Pick up the article on Bellevue Hospital's Chapel Hall after its last sentence and keep writing it.

[Document text — start]

A Stairway to Havens
Amid the swirl of humanity to be found where Old Bellevue and New Bellevue intersect, the bottom steps of a staircase jut out into the ground-floor corridor, as if beckoning passersby to some quieter, loftier place. Those curious—or enlightened—enough to follow this marble path soon leave behind the medical world and enter another realm of healing.
At the top of the stairs, a pair of closed doors leads to four more pairs of closed doors, behind which are four unique inner sanctums. This is Chapel Hall, home to a Catholic chapel, a Protestant chapel, a Jewish synagogue, and a Muslim prayer room.
Bellevue, the oldest public hospital in America, has been staffed by chaplains since 1816, when Rev. John Stanford of the Church of England arrived. In 1893, Countess Annie Leary donated $1 million for a Catholic chapel, complete with stained-glass windows, built in the courtyard of Old Bellevue. (Leary was not married to a count; hers was a papal title granted in recognition of her charitable gifts, among them the statue of Christopher Columbus in Columbus Circle.)

[Document text — finish]
[Given data — start]

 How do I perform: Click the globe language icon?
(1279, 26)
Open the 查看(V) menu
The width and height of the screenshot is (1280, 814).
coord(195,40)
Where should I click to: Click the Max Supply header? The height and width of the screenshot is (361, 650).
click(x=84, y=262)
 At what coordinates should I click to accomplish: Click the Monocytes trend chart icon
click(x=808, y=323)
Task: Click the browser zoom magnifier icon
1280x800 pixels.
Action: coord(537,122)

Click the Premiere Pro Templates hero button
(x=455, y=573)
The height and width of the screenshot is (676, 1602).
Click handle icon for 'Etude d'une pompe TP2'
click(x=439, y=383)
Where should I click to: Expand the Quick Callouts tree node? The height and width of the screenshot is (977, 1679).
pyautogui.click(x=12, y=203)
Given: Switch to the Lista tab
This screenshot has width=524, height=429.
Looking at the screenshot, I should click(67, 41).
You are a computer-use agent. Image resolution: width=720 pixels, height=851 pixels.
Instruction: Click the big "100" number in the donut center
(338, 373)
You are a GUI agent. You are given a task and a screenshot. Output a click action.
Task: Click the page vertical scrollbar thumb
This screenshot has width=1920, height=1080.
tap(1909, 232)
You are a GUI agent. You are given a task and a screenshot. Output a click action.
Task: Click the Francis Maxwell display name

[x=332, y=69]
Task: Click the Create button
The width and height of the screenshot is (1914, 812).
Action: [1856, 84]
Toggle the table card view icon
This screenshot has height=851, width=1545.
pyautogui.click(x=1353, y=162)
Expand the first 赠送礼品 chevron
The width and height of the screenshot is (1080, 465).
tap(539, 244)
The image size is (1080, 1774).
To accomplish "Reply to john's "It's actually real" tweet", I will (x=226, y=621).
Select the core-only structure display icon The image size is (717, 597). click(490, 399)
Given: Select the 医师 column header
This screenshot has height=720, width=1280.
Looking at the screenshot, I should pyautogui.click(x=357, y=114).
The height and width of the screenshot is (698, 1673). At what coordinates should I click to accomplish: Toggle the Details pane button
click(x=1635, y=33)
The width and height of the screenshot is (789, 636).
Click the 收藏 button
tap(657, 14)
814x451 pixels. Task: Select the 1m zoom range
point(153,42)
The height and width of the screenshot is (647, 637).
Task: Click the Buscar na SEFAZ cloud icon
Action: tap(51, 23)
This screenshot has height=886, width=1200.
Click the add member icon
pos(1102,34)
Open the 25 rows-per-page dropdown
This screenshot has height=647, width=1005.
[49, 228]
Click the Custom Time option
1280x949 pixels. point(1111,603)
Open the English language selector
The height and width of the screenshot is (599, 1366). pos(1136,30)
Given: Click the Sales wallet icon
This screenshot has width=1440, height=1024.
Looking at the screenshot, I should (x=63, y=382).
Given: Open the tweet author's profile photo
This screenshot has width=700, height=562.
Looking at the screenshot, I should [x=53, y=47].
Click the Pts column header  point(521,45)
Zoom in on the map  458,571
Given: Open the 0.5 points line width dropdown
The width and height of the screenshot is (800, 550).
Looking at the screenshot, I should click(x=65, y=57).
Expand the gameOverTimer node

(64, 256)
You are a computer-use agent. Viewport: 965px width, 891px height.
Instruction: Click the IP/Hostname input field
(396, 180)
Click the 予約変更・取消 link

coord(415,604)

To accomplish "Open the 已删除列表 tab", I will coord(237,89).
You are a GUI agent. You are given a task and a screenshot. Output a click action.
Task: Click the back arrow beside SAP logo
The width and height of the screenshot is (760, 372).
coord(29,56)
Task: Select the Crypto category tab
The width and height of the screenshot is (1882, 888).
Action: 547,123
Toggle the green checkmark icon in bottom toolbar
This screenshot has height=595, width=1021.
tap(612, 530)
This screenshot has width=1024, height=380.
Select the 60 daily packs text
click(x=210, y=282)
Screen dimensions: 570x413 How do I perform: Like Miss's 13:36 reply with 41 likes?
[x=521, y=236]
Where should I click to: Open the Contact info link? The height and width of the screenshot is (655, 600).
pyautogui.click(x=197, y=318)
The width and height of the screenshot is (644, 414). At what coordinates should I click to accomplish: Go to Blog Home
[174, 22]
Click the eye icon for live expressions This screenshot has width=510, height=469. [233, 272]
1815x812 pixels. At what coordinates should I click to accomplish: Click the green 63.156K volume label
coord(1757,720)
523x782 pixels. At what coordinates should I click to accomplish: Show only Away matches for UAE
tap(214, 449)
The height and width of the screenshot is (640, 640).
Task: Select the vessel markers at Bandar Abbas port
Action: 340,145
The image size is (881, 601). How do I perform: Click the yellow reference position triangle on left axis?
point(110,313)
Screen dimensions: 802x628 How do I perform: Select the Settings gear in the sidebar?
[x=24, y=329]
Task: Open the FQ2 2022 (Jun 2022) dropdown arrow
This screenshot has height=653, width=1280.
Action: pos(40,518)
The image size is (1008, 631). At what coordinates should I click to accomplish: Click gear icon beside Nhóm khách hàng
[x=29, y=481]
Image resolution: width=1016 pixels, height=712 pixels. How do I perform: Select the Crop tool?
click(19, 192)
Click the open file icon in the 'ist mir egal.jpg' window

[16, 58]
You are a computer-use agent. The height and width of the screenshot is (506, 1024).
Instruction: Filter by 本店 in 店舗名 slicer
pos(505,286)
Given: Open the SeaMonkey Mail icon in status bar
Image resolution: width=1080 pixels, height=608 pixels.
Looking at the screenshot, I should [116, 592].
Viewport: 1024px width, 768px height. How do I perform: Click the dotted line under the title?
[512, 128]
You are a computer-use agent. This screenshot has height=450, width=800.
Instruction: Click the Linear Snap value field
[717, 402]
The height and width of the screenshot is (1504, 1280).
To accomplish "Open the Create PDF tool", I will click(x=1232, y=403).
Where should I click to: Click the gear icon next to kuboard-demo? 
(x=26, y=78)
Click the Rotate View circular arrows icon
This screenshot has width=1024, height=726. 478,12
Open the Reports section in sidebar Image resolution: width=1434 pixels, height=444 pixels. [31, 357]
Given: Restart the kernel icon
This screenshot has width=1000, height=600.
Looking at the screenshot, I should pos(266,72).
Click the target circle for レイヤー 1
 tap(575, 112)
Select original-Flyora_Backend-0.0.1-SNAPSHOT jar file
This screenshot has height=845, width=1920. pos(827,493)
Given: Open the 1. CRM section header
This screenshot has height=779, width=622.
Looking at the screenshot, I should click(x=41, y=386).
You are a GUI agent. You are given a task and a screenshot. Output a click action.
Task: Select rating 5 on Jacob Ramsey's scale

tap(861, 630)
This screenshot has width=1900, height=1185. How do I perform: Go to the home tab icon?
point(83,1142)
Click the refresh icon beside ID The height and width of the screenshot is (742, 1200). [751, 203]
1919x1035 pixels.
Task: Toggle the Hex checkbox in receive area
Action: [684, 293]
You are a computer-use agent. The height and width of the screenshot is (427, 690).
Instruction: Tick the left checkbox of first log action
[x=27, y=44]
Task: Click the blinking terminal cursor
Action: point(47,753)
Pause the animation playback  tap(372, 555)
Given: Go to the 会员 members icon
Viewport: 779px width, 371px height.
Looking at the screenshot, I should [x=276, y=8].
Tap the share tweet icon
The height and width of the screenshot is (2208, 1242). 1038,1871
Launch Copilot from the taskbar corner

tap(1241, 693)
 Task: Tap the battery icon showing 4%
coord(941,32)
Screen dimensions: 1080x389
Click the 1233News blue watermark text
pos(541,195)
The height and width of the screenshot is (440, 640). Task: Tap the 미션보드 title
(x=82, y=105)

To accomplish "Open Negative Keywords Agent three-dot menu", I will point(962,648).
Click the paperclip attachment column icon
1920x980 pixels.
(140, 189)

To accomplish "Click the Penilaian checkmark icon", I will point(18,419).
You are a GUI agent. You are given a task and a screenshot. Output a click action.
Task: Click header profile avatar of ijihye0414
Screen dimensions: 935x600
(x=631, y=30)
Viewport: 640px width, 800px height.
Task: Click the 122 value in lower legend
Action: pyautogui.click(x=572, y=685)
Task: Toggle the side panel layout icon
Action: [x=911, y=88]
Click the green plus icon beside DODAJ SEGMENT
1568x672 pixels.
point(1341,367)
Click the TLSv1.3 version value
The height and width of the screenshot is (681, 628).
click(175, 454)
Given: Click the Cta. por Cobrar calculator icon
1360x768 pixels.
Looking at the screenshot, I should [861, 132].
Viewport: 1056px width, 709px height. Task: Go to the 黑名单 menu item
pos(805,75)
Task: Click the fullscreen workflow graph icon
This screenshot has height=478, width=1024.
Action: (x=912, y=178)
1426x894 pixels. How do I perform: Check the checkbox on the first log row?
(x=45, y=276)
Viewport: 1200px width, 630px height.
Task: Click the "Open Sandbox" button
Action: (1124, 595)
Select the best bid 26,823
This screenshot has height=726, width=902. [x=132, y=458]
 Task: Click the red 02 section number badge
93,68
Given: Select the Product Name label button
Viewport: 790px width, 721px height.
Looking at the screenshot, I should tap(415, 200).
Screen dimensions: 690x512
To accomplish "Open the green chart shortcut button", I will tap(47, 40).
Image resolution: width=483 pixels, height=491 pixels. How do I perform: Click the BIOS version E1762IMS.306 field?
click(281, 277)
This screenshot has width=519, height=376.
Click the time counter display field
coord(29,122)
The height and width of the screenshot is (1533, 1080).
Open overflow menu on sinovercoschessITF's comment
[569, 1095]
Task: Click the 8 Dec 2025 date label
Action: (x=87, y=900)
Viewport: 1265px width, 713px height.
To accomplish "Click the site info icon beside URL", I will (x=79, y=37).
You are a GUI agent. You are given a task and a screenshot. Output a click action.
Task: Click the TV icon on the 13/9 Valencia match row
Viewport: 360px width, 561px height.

[Given data — finish]

> _Exercise output_:
Chapel Hall opened in the newly built administration building in 1940. In its coverage of the consecration of the Catholic chapel, The New York Times reported that “the ceremony brought to Bellevue the distinction of being the first hospital in the world to have separate houses of worship for each of three major faiths.” (The Muslim prayer room was added in recent years.)
The new Catholic chapel, resplendent with stained-glass windows salvaged from the demolished one, was placed in the center of the hall. The Protestant chapel and the synagogue are much simpler than their Catholic counterpart but just as serene. Each one seats about 300 worshippers.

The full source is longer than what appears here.